##### Information

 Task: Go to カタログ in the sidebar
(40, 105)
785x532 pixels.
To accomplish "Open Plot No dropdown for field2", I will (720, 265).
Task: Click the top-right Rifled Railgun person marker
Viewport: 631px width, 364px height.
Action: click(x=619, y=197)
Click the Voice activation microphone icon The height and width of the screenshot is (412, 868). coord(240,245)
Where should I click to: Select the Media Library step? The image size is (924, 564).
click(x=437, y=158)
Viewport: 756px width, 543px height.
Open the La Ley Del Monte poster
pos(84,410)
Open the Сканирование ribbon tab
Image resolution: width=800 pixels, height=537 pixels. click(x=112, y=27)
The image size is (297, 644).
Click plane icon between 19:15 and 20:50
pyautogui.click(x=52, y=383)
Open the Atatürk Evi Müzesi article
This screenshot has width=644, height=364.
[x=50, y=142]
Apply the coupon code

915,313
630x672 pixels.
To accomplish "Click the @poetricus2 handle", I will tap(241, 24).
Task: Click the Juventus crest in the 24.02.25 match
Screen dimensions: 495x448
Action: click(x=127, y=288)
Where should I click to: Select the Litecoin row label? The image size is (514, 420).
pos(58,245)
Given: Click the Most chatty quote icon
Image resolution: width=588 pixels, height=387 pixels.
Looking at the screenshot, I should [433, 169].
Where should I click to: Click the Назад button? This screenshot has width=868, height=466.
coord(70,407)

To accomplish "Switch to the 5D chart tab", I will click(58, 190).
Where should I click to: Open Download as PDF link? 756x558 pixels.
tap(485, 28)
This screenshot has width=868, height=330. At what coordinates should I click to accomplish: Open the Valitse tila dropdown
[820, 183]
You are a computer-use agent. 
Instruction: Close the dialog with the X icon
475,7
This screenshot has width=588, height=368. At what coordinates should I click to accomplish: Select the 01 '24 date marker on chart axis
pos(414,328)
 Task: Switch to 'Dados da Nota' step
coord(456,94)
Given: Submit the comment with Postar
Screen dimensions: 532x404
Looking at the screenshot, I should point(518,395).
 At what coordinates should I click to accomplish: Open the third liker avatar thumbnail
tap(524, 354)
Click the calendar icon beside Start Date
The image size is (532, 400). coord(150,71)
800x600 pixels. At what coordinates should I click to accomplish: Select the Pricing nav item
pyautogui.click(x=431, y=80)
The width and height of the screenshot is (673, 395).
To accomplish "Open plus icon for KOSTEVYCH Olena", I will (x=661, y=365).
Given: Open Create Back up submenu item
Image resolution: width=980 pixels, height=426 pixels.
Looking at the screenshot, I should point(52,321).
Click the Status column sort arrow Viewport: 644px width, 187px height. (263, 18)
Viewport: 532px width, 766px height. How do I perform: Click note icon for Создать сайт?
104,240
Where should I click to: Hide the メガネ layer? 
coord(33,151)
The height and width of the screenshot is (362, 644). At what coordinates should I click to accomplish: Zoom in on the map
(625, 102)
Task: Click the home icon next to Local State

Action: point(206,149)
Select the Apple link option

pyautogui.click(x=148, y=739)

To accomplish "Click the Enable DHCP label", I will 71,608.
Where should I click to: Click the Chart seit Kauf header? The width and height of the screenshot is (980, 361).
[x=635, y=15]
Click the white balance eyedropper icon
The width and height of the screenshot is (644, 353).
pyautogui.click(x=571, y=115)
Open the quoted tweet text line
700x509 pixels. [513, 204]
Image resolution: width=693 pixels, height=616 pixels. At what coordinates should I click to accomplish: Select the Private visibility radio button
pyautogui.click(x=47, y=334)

##########

State how many lines in the records above contain the word "will". Give nothing but the number.

> [Task answer]
5